Problem to work on: Your answer must consist of exactly the lines below, starting with the line with "Ronan Farrell (127, 1184)" and going on through the line with "Adnan Shahid (115, 1462)", and nothing else.

Dataset entries
****************************************

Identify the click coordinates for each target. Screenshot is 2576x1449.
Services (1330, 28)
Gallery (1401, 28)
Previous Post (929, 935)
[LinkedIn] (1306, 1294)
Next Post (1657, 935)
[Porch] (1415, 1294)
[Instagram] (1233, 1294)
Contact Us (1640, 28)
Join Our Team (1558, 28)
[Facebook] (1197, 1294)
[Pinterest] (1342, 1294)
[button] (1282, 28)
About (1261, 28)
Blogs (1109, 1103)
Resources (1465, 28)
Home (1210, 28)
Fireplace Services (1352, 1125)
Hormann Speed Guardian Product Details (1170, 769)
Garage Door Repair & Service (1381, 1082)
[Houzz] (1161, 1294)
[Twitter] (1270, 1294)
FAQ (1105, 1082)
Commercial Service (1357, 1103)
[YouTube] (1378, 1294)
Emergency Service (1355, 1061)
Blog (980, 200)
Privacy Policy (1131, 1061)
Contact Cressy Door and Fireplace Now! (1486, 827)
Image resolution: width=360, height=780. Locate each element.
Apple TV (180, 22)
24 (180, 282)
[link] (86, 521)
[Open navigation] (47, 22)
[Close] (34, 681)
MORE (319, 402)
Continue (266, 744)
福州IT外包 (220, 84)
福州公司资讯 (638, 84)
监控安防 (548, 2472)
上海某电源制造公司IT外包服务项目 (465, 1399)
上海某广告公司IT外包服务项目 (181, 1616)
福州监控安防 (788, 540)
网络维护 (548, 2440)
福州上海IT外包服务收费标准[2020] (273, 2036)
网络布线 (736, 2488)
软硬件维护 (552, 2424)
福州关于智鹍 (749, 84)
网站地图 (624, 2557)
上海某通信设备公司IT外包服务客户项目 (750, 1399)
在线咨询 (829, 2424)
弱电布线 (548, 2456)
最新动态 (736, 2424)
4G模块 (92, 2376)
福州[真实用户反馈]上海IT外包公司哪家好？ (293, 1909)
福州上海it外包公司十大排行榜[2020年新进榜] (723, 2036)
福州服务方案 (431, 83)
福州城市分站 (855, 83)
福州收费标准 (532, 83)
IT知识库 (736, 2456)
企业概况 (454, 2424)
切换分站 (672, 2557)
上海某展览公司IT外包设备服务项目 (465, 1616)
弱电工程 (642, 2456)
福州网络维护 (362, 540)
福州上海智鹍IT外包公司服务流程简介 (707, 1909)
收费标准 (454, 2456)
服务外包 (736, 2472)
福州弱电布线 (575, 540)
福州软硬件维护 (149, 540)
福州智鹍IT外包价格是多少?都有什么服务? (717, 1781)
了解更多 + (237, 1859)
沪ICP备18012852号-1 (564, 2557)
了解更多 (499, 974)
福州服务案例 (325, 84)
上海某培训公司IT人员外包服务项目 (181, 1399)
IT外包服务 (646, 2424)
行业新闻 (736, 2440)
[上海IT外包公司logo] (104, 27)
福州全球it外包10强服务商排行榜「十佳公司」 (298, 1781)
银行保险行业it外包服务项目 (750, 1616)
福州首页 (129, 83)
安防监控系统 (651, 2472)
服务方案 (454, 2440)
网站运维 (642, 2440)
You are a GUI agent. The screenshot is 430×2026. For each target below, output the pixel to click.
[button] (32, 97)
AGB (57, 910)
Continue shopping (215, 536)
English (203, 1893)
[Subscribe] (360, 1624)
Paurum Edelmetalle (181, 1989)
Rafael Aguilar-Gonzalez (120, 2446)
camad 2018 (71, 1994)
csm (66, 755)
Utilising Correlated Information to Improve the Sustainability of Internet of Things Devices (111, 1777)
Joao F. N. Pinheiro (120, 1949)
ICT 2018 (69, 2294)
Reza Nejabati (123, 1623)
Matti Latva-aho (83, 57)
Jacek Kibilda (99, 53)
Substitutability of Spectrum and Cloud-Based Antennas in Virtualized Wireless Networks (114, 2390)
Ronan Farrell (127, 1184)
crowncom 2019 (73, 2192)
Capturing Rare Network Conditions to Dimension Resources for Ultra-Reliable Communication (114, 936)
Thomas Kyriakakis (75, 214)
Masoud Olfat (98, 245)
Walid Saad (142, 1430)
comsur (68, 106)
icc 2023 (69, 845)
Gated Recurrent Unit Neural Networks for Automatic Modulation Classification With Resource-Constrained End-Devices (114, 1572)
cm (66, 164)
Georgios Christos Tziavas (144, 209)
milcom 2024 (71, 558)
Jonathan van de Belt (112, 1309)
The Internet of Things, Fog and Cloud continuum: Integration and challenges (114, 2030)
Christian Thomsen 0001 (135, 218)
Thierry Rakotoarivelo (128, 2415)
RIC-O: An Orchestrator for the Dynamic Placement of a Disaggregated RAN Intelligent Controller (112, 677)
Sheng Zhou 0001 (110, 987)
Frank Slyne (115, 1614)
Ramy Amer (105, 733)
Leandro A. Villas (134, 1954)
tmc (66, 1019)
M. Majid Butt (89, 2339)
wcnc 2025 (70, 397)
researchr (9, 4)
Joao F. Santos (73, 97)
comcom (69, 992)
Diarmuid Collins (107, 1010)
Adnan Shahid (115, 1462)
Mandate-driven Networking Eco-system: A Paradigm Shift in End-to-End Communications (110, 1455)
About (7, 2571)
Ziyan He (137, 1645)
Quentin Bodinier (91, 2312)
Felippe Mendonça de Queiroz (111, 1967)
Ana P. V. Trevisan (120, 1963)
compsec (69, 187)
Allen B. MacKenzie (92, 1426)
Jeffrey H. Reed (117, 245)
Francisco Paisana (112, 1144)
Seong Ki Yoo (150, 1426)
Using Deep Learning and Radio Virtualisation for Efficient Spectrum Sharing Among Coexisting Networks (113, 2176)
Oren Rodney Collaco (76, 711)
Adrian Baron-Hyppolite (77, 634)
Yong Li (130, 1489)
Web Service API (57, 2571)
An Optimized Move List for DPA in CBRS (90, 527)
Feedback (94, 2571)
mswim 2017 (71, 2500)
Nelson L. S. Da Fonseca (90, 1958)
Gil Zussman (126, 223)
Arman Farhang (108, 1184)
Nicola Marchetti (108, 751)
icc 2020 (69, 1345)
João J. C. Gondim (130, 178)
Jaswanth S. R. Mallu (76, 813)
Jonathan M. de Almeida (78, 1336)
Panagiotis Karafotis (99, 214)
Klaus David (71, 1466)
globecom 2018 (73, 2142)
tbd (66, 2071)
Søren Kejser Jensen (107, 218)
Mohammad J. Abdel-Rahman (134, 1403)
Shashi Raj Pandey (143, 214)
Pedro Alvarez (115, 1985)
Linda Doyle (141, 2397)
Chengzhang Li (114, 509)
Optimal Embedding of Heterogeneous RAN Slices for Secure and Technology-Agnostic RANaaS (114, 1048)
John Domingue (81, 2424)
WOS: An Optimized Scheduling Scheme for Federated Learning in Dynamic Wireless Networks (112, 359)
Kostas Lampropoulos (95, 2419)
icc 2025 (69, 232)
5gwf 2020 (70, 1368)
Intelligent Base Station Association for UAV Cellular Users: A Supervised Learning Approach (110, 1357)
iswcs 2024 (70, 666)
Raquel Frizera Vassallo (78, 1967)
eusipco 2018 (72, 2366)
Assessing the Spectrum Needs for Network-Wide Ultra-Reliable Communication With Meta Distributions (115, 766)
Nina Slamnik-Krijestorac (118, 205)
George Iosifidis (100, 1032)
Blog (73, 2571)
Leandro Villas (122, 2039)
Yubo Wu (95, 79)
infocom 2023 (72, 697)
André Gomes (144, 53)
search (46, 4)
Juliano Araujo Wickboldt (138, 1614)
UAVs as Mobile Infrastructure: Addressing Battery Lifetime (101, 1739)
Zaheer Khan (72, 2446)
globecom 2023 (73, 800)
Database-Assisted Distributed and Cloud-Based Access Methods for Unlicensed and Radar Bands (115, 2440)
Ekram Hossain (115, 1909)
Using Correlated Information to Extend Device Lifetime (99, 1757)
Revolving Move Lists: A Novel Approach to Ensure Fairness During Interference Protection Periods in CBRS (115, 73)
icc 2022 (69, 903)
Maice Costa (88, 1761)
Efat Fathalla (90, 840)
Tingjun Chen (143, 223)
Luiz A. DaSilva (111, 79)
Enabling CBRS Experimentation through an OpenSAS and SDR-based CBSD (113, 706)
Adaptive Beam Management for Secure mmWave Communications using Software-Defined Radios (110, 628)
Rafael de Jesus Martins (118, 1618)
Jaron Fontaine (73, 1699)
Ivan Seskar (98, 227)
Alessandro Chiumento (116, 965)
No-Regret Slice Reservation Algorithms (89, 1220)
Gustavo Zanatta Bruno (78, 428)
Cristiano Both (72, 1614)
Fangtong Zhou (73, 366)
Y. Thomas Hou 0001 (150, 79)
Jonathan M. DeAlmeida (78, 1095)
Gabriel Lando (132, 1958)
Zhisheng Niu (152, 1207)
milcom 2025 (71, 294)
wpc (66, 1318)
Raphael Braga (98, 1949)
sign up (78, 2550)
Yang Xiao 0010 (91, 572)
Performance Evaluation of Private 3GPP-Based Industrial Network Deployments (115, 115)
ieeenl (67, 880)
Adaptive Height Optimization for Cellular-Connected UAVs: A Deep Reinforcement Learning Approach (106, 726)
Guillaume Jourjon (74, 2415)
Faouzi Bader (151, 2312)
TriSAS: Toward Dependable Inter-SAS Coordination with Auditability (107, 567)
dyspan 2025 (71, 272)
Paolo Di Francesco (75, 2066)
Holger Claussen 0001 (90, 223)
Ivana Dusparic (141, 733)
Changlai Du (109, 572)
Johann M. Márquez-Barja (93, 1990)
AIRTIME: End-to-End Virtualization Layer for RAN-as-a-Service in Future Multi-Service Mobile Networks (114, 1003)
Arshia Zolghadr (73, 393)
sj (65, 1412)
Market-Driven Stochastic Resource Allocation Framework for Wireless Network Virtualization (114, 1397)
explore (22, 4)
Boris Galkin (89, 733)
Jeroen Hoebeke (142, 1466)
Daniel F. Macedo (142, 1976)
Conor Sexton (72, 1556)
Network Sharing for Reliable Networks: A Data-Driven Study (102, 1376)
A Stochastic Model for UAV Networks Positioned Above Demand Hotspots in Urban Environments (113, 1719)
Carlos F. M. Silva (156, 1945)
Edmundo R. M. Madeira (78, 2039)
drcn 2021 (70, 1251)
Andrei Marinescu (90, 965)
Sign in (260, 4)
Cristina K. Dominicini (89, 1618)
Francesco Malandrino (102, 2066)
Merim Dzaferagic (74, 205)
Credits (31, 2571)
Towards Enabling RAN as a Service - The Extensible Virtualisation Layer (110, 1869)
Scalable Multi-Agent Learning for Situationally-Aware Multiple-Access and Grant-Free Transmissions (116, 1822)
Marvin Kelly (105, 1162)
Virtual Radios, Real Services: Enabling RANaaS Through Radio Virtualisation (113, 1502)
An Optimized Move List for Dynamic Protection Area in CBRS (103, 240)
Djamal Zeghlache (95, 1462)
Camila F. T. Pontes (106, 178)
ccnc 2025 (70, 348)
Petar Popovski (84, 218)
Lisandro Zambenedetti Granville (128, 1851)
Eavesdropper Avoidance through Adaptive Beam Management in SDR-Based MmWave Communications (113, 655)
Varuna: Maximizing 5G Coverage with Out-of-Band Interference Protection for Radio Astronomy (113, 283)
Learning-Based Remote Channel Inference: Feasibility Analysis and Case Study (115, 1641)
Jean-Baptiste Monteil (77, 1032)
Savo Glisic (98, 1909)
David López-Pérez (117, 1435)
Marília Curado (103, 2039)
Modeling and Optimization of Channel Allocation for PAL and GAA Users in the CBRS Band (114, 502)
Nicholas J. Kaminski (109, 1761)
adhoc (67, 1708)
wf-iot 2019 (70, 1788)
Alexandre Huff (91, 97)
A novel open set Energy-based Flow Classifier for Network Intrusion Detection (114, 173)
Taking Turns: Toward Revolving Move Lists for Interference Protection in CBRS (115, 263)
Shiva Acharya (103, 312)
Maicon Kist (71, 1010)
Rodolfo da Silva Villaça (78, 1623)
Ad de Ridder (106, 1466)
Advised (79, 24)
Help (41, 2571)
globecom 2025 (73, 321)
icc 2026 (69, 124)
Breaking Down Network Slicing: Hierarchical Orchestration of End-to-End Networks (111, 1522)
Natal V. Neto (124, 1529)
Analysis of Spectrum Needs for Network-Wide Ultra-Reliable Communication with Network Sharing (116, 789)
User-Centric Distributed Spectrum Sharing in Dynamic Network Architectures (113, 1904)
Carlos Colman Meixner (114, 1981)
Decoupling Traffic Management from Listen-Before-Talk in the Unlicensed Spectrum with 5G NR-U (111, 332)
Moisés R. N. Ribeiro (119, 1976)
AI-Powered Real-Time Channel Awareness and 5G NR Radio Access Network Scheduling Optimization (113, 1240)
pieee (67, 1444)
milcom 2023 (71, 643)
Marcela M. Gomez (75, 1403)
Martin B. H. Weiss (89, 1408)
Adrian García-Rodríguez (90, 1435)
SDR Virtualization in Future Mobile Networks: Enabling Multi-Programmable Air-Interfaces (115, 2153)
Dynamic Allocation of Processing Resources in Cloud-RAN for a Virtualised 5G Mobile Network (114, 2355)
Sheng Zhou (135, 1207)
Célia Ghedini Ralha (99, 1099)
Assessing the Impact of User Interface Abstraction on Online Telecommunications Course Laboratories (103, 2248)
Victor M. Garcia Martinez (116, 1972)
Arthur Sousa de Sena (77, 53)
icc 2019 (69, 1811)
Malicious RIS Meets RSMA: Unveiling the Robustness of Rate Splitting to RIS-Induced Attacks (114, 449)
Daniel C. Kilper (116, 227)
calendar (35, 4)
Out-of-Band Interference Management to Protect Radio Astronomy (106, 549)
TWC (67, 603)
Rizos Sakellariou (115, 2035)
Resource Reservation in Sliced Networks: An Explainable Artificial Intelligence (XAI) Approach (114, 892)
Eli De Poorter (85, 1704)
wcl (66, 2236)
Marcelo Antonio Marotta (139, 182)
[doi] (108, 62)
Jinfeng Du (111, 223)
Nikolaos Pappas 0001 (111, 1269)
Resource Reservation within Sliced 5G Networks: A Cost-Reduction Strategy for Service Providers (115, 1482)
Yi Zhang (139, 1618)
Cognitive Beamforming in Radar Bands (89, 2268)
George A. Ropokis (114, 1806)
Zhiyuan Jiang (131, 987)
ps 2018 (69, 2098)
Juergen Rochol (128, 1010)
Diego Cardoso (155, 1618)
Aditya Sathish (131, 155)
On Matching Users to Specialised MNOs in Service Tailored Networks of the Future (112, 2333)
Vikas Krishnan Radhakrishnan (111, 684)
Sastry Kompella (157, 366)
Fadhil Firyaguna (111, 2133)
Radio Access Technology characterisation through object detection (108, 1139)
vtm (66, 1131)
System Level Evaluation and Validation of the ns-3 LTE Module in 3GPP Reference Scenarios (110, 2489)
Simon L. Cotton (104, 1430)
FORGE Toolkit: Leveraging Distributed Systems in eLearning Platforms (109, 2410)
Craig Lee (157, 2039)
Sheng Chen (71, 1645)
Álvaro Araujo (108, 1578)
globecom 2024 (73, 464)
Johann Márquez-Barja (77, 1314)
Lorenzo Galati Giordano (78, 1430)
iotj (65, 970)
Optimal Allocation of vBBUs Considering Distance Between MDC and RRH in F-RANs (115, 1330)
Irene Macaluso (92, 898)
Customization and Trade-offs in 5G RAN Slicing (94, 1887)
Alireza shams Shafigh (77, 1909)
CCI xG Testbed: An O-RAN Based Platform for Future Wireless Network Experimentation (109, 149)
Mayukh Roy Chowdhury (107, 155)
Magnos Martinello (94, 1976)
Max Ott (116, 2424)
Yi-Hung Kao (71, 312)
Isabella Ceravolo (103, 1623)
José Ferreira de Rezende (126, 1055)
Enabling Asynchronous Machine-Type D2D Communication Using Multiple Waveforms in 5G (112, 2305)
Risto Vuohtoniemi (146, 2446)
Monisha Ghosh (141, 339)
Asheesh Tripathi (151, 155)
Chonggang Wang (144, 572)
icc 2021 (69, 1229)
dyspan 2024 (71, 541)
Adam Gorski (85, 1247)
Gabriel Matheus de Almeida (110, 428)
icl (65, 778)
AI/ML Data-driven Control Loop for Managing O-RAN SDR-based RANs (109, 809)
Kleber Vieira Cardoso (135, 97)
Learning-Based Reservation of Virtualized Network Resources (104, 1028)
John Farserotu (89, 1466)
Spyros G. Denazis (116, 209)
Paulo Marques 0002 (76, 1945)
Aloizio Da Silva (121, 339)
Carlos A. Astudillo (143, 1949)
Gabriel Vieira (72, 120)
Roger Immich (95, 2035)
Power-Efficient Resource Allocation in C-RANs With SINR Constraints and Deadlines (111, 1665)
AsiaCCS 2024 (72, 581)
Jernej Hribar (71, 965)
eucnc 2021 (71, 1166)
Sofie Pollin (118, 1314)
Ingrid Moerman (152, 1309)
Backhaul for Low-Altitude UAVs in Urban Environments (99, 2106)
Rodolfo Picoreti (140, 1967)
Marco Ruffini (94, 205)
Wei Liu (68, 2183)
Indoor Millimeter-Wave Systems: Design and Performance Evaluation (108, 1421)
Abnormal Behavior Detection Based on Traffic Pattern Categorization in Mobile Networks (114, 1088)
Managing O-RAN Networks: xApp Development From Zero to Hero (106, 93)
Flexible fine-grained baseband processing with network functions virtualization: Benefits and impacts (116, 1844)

****************************************

Completed task:
Ronan Farrell (127, 1184)
crowncom 2019 (73, 2192)
Capturing Rare Network Conditions to Dimension Resources for Ultra-Reliable Communication (114, 936)
Thomas Kyriakakis (75, 214)
Masoud Olfat (98, 245)
Walid Saad (142, 1430)
comsur (68, 106)
icc 2023 (69, 845)
Gated Recurrent Unit Neural Networks for Automatic Modulation Classification With Resource-Constrained End-Devices (114, 1572)
cm (66, 164)
Georgios Christos Tziavas (144, 209)
milcom 2024 (71, 558)
Jonathan van de Belt (112, 1309)
The Internet of Things, Fog and Cloud continuum: Integration and challenges (114, 2030)
Christian Thomsen 0001 (135, 218)
Thierry Rakotoarivelo (128, 2415)
RIC-O: An Orchestrator for the Dynamic Placement of a Disaggregated RAN Intelligent Controller (112, 677)
Sheng Zhou 0001 (110, 987)
Frank Slyne (115, 1614)
Ramy Amer (105, 733)
Leandro A. Villas (134, 1954)
tmc (66, 1019)
M. Majid Butt (89, 2339)
wcnc 2025 (70, 397)
researchr (9, 4)
Joao F. Santos (73, 97)
comcom (69, 992)
Diarmuid Collins (107, 1010)
Adnan Shahid (115, 1462)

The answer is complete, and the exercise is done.